What it will not do: it will not replace a pycnometer test to ASTM D70, it will not settle a custody dispute, and it will not tell you what your supplier’s actual binder weighs. For any of those, the test certificate governs.
Frequently asked questions
What is the density of bitumen in kg/m³?
About 1,020 kg/m³ at 15 °C, with paving grades falling between 1,010 and 1,050.
That is 1.02 g/cm³, or 63.7 lb/ft³. Slightly heavier than water.
How much does 1 m³ of bitumen weigh?
About 1,020 kg, or just over one tonne.
Do not confuse this with asphalt mix, which weighs around 2,350 kg per cubic metre because it is mostly aggregate.
How many litres are in a tonne of bitumen?
About 980 litres at 15 °C. One tonne divided by 1,020 kg/m³ gives 0.98 m³.
Hot, it is more. The same tonne occupies roughly 1,075 litres at 160 °C.
How many drums are in a tonne of bitumen?
About 5.4 drums, at 185 kg net per 200-litre drum.

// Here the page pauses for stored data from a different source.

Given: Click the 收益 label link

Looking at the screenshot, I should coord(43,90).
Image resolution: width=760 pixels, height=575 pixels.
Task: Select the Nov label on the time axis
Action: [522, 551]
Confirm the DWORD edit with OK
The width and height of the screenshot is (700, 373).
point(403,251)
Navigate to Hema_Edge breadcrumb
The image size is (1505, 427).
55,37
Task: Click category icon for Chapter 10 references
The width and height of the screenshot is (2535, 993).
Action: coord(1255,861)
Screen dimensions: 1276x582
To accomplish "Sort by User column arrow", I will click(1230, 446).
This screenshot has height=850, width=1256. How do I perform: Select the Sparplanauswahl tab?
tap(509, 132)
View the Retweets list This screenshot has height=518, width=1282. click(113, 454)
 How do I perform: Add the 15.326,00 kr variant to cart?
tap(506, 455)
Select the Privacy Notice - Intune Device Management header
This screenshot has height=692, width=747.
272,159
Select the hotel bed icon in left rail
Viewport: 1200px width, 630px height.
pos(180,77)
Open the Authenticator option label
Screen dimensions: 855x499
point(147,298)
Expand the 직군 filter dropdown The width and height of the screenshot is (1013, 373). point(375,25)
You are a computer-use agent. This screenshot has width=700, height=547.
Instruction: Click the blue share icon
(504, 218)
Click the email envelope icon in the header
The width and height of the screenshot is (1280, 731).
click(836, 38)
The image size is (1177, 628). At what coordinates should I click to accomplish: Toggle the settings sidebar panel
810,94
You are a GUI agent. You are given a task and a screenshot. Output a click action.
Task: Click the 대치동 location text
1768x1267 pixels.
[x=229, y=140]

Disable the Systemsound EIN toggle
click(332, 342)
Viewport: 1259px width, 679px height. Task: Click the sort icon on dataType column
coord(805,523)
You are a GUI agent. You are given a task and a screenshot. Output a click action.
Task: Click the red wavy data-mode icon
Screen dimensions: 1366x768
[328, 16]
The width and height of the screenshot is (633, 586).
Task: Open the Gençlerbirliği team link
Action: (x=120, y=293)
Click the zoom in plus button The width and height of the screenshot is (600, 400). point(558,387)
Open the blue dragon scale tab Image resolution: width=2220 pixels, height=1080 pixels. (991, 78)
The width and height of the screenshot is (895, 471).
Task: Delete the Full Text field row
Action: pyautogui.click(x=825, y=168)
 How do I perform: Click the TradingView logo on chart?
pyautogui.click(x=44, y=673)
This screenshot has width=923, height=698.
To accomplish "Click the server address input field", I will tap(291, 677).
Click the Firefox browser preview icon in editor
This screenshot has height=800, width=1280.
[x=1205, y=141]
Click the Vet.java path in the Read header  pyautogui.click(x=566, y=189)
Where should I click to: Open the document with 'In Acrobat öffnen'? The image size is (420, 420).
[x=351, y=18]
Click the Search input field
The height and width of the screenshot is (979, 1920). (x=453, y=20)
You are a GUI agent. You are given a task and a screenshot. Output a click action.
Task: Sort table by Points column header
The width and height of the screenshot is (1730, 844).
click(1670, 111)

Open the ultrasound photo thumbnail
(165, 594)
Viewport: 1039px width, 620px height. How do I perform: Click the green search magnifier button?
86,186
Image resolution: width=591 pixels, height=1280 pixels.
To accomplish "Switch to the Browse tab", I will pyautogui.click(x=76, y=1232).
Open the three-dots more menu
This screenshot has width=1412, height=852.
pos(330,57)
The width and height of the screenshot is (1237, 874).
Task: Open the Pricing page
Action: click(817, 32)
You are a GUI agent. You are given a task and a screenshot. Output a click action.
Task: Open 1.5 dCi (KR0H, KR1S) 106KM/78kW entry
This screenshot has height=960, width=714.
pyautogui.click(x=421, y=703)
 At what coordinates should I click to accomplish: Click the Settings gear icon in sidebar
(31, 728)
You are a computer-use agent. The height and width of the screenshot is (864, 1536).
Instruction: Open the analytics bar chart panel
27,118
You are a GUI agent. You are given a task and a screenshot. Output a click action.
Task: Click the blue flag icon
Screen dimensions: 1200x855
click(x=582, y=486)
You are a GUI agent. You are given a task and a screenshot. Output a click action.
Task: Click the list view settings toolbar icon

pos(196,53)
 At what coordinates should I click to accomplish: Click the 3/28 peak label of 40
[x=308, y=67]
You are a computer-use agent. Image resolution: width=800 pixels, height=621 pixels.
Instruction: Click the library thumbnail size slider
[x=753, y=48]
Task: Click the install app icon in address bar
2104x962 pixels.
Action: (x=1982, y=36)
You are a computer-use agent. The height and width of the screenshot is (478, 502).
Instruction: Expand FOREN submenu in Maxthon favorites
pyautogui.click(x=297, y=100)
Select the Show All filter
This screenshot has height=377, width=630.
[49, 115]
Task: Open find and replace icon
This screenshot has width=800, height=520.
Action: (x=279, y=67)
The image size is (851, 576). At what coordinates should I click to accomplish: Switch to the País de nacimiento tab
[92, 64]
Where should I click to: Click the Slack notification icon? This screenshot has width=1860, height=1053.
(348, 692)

Not 4.9, which is what you get if you assume a drum holds 204 kg. Drums are filled hot and the contents contract as they cool.
Does bitumen density change with temperature?
Yes. It falls by roughly 0.06% per degree Celsius. Bitumen at 1,020 kg/m³ at 15 °C is about 930 kg/m³ at 160 °C.
ASTM D4311 gives the volume correction factors. At 160 °C the factor is 0.9119, so a hot volume is about 9.7% larger than the same mass at base temperature.
What is the specific gravity of bitumen?
Around 1.02 for paving grades, measured at 25 °C or 15 °C depending on the standard.
It is determined by pycnometer to ASTM D70. Specific gravity and density are numerically the same in g/cm³, because water is 1.00.
Why is emulsion lighter than bitumen?
Because water is lighter than bitumen. Water is about 1,000 kg/m³ and bitumen about 1,020, so a 60% residue emulsion lands near 1,011.
A blend cannot be denser than its heaviest component. Tables that show emulsion above pure bitumen have it the wrong way round.
Can I use ASTM D4311 for bitumen emulsion?
No. The standard states its tables apply to all types of asphalt except emulsified asphalts.
Water and bitumen expand at different rates, so an emulsion needs a correction specific to the product. Ask the supplier.